Although several studies have been conducted with the same technique, using a crude Lu. longipalpis SGL to obtain the antigen2,3, it is impossible to rule out a cross-reaction between the antigens present in the SGL and those present in the saliva of other insects2. Moreover, some points regarding the limitation of serological tests should be considered, such as false negative results in cases of low antibody titers, reflecting the sensitivity of the test, and false positive results in the presence of co-infections, reflecting the specificity of the test. Another point that should be considered is that asymptomatic individuals, such as those evaluated in this study, generally present low circulating antibody titers, due to either low and/or recent exposure or the predominance of a cellular immune response over humoral immune response10, compromising the accuracy of the serological test15.
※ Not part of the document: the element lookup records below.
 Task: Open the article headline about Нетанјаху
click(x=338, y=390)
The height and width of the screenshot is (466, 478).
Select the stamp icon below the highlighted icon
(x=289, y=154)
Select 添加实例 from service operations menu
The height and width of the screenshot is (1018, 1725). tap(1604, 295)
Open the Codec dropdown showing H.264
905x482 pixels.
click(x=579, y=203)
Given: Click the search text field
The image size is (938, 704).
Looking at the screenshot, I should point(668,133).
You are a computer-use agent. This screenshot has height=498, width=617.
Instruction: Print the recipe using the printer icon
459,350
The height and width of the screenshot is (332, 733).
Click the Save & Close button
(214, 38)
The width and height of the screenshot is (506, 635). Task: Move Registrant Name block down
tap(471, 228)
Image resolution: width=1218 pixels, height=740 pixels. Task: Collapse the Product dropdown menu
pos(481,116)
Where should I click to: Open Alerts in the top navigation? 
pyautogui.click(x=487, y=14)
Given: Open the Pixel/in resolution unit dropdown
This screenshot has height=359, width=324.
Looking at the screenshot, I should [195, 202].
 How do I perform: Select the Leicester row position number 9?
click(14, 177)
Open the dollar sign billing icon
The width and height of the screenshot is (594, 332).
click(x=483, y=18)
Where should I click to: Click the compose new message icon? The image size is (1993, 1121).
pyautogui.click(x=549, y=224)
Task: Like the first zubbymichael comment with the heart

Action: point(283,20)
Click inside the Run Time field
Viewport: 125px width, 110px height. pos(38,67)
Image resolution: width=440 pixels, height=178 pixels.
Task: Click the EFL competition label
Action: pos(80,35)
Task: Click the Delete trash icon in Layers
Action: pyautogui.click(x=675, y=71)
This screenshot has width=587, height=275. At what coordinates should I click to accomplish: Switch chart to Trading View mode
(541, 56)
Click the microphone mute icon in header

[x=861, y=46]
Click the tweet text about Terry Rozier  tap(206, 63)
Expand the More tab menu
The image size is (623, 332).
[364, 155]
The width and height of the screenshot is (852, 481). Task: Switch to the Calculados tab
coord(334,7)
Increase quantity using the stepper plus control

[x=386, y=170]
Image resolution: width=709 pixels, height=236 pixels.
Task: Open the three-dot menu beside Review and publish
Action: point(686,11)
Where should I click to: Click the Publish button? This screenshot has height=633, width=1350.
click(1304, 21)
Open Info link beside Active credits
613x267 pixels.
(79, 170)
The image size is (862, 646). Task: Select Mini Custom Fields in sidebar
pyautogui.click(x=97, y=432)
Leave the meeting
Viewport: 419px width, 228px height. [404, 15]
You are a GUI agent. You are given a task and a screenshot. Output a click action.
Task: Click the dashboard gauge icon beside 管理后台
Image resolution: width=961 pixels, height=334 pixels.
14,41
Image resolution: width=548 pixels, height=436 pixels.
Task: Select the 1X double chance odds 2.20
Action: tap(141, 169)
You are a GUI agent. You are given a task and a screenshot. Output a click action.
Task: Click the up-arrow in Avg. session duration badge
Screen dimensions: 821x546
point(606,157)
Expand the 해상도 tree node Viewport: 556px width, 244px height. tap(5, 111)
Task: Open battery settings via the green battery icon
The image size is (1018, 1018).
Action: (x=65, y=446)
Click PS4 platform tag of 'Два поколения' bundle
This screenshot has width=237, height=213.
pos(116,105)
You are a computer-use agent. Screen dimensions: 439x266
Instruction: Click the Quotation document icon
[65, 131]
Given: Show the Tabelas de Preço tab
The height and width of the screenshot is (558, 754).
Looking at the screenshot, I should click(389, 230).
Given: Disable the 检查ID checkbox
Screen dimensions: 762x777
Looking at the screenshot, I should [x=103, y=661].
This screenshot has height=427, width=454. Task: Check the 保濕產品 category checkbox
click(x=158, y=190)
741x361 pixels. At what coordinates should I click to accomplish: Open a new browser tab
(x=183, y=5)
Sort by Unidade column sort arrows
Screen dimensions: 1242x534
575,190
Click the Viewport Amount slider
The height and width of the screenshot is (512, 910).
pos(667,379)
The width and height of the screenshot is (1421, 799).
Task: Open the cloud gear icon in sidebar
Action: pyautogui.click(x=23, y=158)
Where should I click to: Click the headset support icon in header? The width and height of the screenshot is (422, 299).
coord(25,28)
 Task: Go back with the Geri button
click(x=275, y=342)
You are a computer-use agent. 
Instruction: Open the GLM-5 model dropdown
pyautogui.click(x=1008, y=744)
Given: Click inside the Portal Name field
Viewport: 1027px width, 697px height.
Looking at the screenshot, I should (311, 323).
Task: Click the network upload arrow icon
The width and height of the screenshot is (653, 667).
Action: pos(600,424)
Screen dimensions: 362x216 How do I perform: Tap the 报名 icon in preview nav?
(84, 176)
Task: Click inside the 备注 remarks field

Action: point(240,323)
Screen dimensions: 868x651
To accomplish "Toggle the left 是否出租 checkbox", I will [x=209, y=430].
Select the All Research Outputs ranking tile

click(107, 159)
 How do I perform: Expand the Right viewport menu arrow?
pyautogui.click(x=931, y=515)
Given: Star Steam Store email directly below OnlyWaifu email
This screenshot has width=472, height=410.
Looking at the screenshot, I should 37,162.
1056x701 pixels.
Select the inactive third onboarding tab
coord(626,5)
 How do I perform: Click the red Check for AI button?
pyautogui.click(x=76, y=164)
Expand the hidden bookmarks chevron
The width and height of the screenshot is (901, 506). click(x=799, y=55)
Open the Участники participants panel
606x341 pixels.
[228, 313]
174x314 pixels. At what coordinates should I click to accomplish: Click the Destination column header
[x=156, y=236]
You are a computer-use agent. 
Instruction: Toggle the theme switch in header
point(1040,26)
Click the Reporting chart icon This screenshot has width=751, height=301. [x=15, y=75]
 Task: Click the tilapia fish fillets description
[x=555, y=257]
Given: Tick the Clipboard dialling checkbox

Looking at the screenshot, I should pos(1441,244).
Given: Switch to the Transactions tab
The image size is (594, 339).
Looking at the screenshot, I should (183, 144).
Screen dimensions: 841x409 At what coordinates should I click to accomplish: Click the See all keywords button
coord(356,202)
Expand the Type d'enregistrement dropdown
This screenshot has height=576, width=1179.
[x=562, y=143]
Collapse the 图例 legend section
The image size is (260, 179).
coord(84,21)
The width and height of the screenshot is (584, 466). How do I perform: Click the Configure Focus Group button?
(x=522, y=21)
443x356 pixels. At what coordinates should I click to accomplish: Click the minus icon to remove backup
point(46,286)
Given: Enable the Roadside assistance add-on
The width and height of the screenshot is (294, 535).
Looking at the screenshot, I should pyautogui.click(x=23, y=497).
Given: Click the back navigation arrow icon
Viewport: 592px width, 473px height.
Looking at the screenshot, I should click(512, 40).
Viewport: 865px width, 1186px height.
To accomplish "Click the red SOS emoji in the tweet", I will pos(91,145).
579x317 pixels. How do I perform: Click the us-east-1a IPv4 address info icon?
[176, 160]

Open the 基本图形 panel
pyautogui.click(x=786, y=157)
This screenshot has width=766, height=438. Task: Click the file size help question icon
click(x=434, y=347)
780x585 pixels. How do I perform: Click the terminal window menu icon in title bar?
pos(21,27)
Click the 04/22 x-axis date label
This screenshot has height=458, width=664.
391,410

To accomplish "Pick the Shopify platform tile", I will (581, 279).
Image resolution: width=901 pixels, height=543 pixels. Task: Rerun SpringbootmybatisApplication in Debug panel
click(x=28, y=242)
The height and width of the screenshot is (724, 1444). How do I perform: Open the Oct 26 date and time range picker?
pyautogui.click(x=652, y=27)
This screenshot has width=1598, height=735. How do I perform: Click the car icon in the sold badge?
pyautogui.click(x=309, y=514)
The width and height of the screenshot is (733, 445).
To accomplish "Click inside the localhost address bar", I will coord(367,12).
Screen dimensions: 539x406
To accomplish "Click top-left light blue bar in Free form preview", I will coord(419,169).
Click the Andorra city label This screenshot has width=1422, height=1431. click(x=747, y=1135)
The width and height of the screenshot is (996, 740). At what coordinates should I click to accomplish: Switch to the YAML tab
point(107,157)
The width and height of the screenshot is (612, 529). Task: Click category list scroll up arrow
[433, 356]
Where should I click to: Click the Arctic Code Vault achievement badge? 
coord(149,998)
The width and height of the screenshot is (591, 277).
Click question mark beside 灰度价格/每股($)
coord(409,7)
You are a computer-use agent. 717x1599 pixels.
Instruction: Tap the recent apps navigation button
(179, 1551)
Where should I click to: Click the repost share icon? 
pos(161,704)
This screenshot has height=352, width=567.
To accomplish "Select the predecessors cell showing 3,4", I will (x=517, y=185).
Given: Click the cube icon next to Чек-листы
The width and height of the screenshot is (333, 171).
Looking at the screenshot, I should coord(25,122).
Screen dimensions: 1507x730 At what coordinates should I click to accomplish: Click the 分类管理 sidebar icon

It is important to highlight that approximately 20% of patients living in an area endemic for VL, who were referred to a hospital with a diagnosis of fever of unknown origin, had anti-Leishmania spp. antibodies, but none of them had VL as a possible diagnosis. Therefore, the results of the present study suggest that infection by Leishmania spp. may be underdiagnosed in the region. VL should be included in the differential diagnosis of patients referred to hospitals, particularly in endemic areas.